О какой нравственности можно вести речь, когда сам Ленин едва ли не постоянно напоминал: нравственность зависит от выгоды текущего момента—?
Это ясно восприняла и выразила молодая советская поэзия. Один из её «классиков», Э.Багрицкий, заявил без обиняков, требуя подчиниться велению революционного века:
Но если он скажет: «Солги», — солги,
Но если он скажет: «Убей», — убей…
О мать революция! Не легка
Трёхгранная откровенность штыка.
Тут не декларация, но обыденная революционная реальность. Но сам же Багрицкий почувствовал и выразил совершенными стихами тот итог, к которому неизбежно придти всем, исповедующим подобный аморализм:
Копытом и камнем испытаны годы,
Бессмертной полынью пропитаны воды,—
И горечь полыни на наших губах…
Нам нож — не по кисти,
Перо — не по нраву,
Кирка — не по чести,
И слава — не в славу:
Мы — ржавые листья
На ржавых дубах…
Чуть ветер,
Чуть север—
И мы облетаем.
Чей путь мы собою теперь устилаем?
Чьи ноги по ржавчине нашей пройдут?
Это — как пророческое предупреждение всем.
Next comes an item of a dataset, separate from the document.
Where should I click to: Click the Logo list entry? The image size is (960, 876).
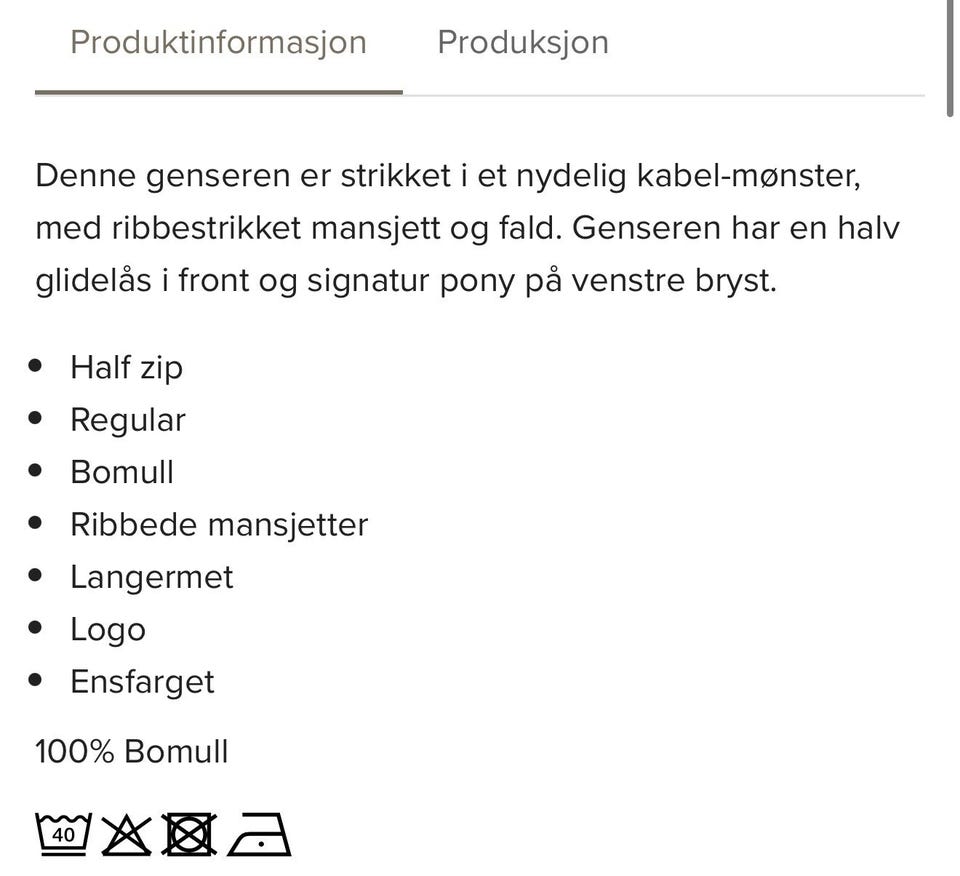(x=107, y=629)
Говорят: нынешние коммунисты — не те, иные. Да нет, именно те. Но в коммунистической природе — способность мимикрировать, применяться к обстоятельствам, лгать. Однако они ни от чего не отреклись: ни от имени, ни от истории, ни от прежних святынь. Самое большее, на что они способны: на признание некоторых перегибов в своей прошлой истории.
Одно из духовных преступлений той идеологии, от которого она вряд ли когда сможет отказаться, — обожествление фигуры Ленина. Новая религия нуждалась в кумире, высшем авторитете, своего рода абсолюте, опираясь на который можно было обосновывать все идеи и действия, претворяющие эти идеи в жизнь. И в короткое время едва ли не самый отвратительный и жуткий персонаж истории превратился в подвижника и праведника, в святого, в благостного «дедушку Ленина».
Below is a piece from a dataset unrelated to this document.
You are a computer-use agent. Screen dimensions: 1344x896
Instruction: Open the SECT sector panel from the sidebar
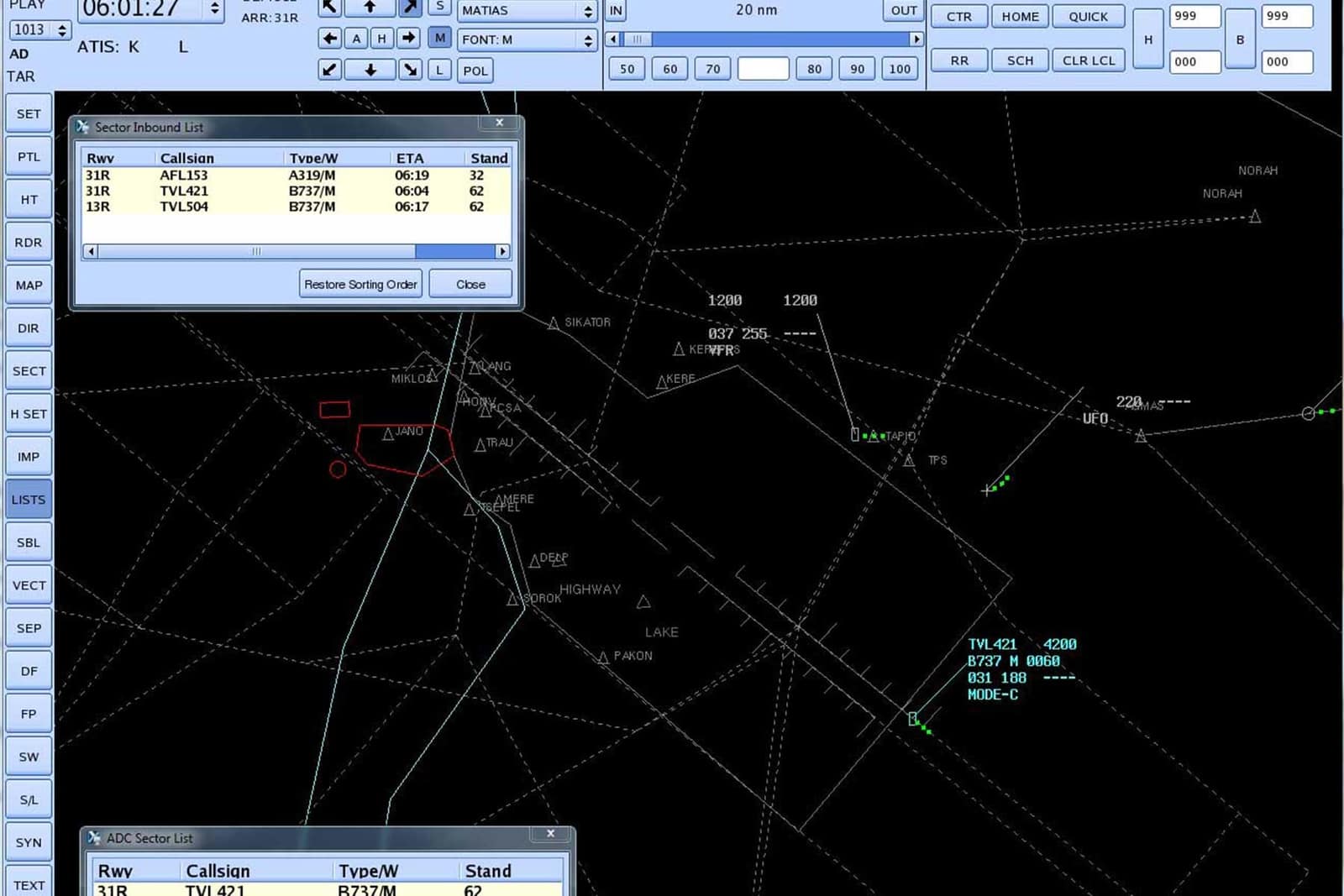[28, 370]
О персонажах, подобных Ленину, предупреждал когда-то Гоголь: «Односторонние люди и притом фанатики — язва для общества, беда той земле и государству, где в руках таких людей очутится какая-либо власть. У них нет никакого смиренья христианского и сомненья в себе; они уверены, что весь свет врёт и одни они только говорят правду» (6,60).
Мережковский, при всей его соблазнённости революцией, смог о подобных деятелях высказать мнение трезвенное: «…проливая кровь рекою, они искренно считают себя благодетелями человеческого рода и великими праведниками. Жизнь, страдания людей — для них ничто; теория, логическая формула — всё. Они пролагают свой кровавый путь в человечестве так же неумолимо и безстрастно, как лезвие ясной стали врезывается в живое тело»24.
В мифе о Ленине — парадоксальное сопряжение жёсткого рационализма и фальшивого фидеизма. Это слово — фидеизм— Ленин употреблял как самое бранное в своей философской работе «Материализм и эмпириокритицизм» (1914). Синонимом этого термина, обозначающего примат веры над эмпирикой, было для вождя слово, по цензурным соображениям отставленное, — поповщина. Теперь весь облик этого человека был едва ли не целиком вымышлен художниками соцреализма — и принят на веру большинством советского народа.